+++ Bagian Teks

Setiap jengkal bumi Allah yang saya
pijak, selalu memberikan hikmah bagi perjalanan hidup saya selanjutnya. Betapa saya
takut untuk tak selalu bersyukur atas nikmat yang dilimpahkan-Nya. Demikian
pula nikmat yang dirasakan oleh suami dan anak-anak saya. Kali ini, saya akan
bercerita dari sepenggal kenangan yang diberikan-Nya saat kami berada di
Washington DC. Inilah mungkin bagian janji Allah, agar kami senantiasa ingat untuk selalu bersyukur bahwa hingga hari ini kami masih diberi kesempatan untuk hidup. Ada apa ya?
Ada
bagian seru di catatan rekam jejak kali ini. Sebelum kami benar-benar tiba di
ibukota Amerika Serikat, perjalanan kami sedikit tersendat. Menegangkan
tepatnya.
Kok
bisa? Yuk, disimak.
Waktu itu, winter belum berakhir saat kami meninggalkan Urbana menuju sebuah
distrik yang dijadikan ibukota USA secara permanen hingga hari ini. Kami berangkat pada sore
hari. Awalnya walau udara masih terasa dingin menusuk kulit, perjalanan di highway yang sepi masih nyaman-nyaman
saja. Namun, pada setengah perjalanan sebelum mencapai Washington DC, tiba-tiba
salju turun semakin lama semakin deras. Jalanan beraspal yang biasanya aman
untuk dilalui mobil, berubah memutih dan menebal. Jalanan terlihat sepi sekali.
Kami nyaris tersesat di badai salju.
Cuaca di luar mobil mulai mencekam |
Suasana di dalam mobil yang tadinya
ceria dan penuh canda tawa, mendadak senyap. Meskipun suami saya terlihat
tenang sambil terus menyetir, saya tahu bahwa ada perasaan khawatir di balik
diamnya. Beberapa kali ban mobil kami selip, efek aspal yang licin karena salju
berubah membeku. Sambil terus berdoa dan berdzikir, saya mencoba ikut
menenangkan anak-anak. Melirik roman wajah mereka, saya yakin Mira dan Khalid
mulai tegang.
“Kita nggak bisa berhenti aja ya,
Pak?” Mira mulai mengajukan usul karena tak pandai menyimpan rasa takutnya.
“Nggak bisa. Rest
areanya masih jauh. Insya Allah nggak apa-apa. Tenang aja ya,” jawab si Bapak
berusaha menenangkan.
Perasaan saya entah seperti apa saat
itu. Jarak pandang semakin pendek, tertutup oleh curah salju yang begitu rapat
turunnya. Bolak-balik mata saya melirik hape. Ingin menelepon teman-teman yang
masih di Urbana, tapi tak mungkin. Tidak akan menyelesaikan rasa khawatir, malah
akan membebani mereka saja. Saya berusaha terus merapal doa dan sesekali
mengingatkan suami untuk selalu waspada dan konsentrasi pada jalan yang licin.

++++++

--- Soal ---
(a) Dari kota mana keluarga dalam kisah perjalanan ke Washington DC itu berangkat?
(b) Ringkaslah kisah perjalanan ke Washington DC dalam dua kalimat.
(c) Tolong lanjutkan kisah perjalanan ke Washington DC mulai dari kalimat terakhirnya.
Rekaman berikut merupakan materi yang berdiri sendiri, terpisah dari teks.

+++ Data Tersedia

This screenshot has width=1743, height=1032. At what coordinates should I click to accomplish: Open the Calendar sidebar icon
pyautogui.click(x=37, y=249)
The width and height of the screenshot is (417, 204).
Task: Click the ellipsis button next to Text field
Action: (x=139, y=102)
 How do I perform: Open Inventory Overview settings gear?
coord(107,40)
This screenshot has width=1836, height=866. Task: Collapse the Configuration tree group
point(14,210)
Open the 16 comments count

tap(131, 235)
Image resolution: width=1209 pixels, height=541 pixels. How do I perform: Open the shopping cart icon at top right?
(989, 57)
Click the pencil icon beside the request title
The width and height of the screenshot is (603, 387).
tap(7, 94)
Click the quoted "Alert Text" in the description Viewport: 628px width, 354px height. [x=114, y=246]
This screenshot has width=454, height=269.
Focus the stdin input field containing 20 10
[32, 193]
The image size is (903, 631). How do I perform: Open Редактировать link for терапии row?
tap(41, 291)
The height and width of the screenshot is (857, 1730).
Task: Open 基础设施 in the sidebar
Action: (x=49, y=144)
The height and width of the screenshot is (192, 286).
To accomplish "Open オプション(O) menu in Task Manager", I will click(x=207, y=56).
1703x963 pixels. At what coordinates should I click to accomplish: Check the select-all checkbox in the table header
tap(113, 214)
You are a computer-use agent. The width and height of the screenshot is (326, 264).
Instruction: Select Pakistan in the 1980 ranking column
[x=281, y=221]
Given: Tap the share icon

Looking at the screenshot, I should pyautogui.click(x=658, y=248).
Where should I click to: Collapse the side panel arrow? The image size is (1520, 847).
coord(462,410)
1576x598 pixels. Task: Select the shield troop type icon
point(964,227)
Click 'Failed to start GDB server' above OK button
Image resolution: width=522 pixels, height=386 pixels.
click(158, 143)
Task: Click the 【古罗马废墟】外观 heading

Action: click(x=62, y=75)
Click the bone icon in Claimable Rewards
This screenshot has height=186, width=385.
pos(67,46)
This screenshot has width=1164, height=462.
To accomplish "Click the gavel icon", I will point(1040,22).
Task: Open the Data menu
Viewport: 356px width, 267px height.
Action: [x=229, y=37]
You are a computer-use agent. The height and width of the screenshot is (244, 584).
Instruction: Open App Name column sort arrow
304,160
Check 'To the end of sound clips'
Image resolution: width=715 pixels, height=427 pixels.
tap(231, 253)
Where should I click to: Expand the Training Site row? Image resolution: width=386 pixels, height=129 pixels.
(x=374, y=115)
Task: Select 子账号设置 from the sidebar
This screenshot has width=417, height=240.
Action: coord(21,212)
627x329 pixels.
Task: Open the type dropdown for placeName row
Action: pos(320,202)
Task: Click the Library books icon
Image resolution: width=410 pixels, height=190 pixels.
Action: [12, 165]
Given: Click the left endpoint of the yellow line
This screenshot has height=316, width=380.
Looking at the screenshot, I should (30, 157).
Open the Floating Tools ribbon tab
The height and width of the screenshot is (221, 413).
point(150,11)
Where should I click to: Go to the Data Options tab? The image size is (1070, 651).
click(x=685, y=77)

++++++

--- Jawaban ---
(a) Mereka berangkat dari Urbana.

(b) Saat berangkat dari Urbana menuju Washington DC pada sore hari di musim dingin, keluarga penulis dihadang salju yang turun makin deras hingga jalanan sepi, memutih, dan licin, sampai mereka nyaris tersesat di badai salju. Suasana mobil yang tadinya ceria berubah senyap dan tegang, sementara sang suami tetap menyetir dengan tenang dan penulis terus berdoa, menenangkan anak-anak, serta mengingatkan suaminya agar waspada.

(c)
Di
tengah rasa takut dan pasrah dalam doa-doa, akhirnya kami bisa mencapai
iring-iringan dua truk yang jalannya melambat. Suami saya mendapat ide untuk
mengikuti jalur yang sudah dilewati oleh truk di depan kami. Jalanan beraspal
yang sudah dilalui ban truk tidak terlalu licin. Perlahan-lahan suami
saya melajukan mobil yang bannya sesekali masih meleset ke kiri dan kanan.
Wiper mobil kami pun terbalut salju |
Ketakutan
kami belum berakhir sampai di situ. Salju masih terus turun dengan deras. Satu
per satu truk yang kami buntuti akhirnya menyerah dan menepi. Sopirnya tidak
nekat menempuh jalanan bersalju yang licin itu.
“Oh,
no! Truknya berhenti!” teriak Khalid
kembali cemas.
“Kita
coba aja ya. Kita nggak bisa berhenti di sini dengan truk-truk itu,” balas si
Bapak.
Saya
paham maksudnya. Kami belum mengenal para sopir dan kenek truk itu. Riskan
rasanya kalau kami bergabung dengan mereka. Apalagi sudah larut malam. Dengan
sekuat tenaga dan keberanian serta memohon kepada Allah, suami saya tetap
melanjutkan perjalanan. Sesekali ban mobil kami kembali tergelincir di jalanan
yang licin. Mira dan Khalid bolak-balik menghela
nafas.
Tiba-tiba!
“Look! Ada cahaya, Pak! Awesome! Kita ada teman lagi!” teriak
Khalid dan Mira.
Masya
Allah, dalam ketakutan yang nyaris menguras tenaga, jauh di depan kami samar-samar
terlihat cahaya lampu. Ternyata
cahaya yang kami lihat itu dari lampu mobil besar pembersih salju di aspal. Ya
Allah, lega rasanya. Kami kembali melewati jalanan yang sudah dibersihkan. Perlahan-lahan
salju mulai reda. Alhamdulillah, perjalanan yang menegangkan itu akhirnya bisa
kami lewati atas izin Allah. Kami
kembali melewati highway dengan
hati-hati.
Tiba di kota Washington DC |
Keesokan
paginya, kami pun tiba di Washington DC. Cuaca pagi itu cerah. Tidak semuram
dan menakutkan seperti malamnya. Selanjutnya mari saya teruskan cerita tentang
kenangan lainnya saat kami tiba di Washington District of Columbia (DC).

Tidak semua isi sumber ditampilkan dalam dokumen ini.